Today, Explained - Confirmation screamings
Episode Date: September 4, 2018Brett Kavanaugh’s confirmation hearings for the United States Supreme Court began today. Slate's Dahlia Lithwick say they were unlike any she'd seen before. Learn more about your ad choices. Visit p...odcastchoices.com/adchoices
Transcript
Discussion (0)
Sarah Cliff, you have been on maternity leave from Vox, where you usually report.
Yes.
And you are holding a baby named Max.
Yes, this is my baby.
It'd be weird if it was someone else's.
It's so weird.
But we're not here to talk about babies.
No, we are not.
We're here to talk about Quip electric toothbrushes.
Yeah, babies don't have teeth.
Yeah.
But I have a Quip electric toothbrush.
That you got at getquip.com slash explained?
I did.
Perfect.
So, Dahlia Lithwick, you report on the Supreme Court for Slate.
You host the Amicus podcast.
We were all watching, following along today, and I kept seeing people who report on the Supreme Court saying they'd never seen anything like this before, the Kavanaugh hearings today, the opening of the Kavanaugh hearings. Did you feel the same way?
Yeah, we actually at Slate had an under-over on how many interruptions,
how many protesters would get dragged out of the room.
And I said, oh, you know, the usual is like three or four.
And we hit that in the first two minutes.

Exercise aim:
In the podcast transcript, what podcast does Dahlia Lithwick host? The listing that comes next is separate material with no connection to the podcast transcript.

Raw data:
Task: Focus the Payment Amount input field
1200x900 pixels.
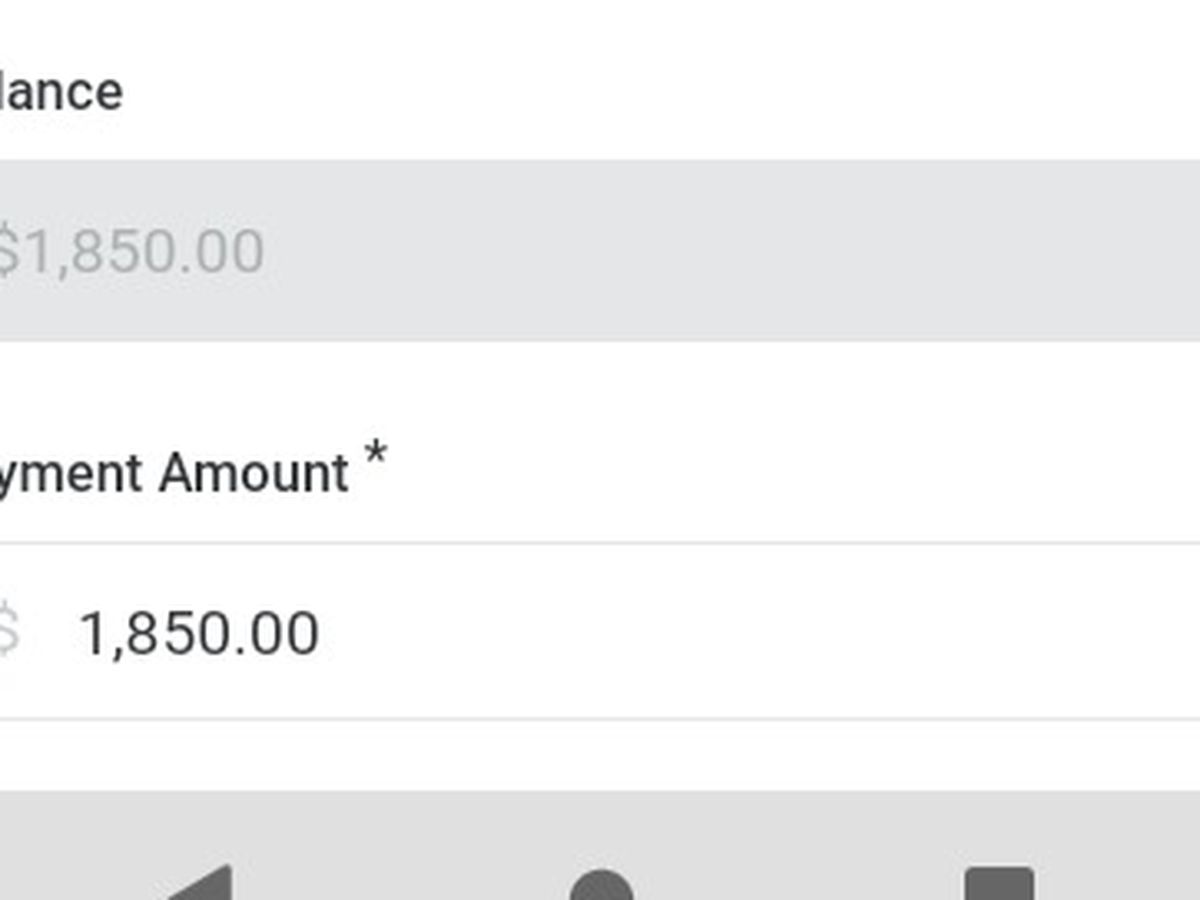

Result:
The Amicus podcast.